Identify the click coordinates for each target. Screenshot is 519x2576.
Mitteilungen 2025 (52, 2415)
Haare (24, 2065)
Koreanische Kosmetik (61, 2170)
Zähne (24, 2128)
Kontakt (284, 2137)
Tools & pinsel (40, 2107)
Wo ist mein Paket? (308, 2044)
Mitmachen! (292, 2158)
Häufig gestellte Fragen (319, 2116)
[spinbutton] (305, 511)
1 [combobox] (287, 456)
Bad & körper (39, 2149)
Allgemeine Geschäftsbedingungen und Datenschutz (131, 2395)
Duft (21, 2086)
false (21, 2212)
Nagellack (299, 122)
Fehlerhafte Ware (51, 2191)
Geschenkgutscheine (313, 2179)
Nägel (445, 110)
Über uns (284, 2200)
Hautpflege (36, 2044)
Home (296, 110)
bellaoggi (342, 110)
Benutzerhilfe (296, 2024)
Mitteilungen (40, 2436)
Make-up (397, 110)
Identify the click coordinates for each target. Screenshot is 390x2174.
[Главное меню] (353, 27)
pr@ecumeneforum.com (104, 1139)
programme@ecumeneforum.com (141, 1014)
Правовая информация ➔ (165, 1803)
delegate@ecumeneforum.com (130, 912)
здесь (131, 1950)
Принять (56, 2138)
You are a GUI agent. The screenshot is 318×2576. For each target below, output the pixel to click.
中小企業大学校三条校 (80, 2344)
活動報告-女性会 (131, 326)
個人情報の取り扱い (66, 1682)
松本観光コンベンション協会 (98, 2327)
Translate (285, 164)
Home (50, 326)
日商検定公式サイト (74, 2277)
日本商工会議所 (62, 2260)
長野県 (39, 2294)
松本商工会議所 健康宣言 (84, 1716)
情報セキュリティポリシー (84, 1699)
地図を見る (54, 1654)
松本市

> _PROBLEM DETAILS_: Given the data above, transcribe exactly the lines from the one containing "Make-up (397, 110)" down to the one containing "個人情報の取り扱い (66, 1682)", and no others.

> _RESPONSE FOR THIS EXERCISE_:
Make-up (397, 110)
Identify the click coordinates for each target. Screenshot is 390x2174.
[Главное меню] (353, 27)
pr@ecumeneforum.com (104, 1139)
programme@ecumeneforum.com (141, 1014)
Правовая информация ➔ (165, 1803)
delegate@ecumeneforum.com (130, 912)
здесь (131, 1950)
Принять (56, 2138)
You are a GUI agent. The screenshot is 318×2576. For each target below, output the pixel to click.
中小企業大学校三条校 (80, 2344)
活動報告-女性会 (131, 326)
個人情報の取り扱い (66, 1682)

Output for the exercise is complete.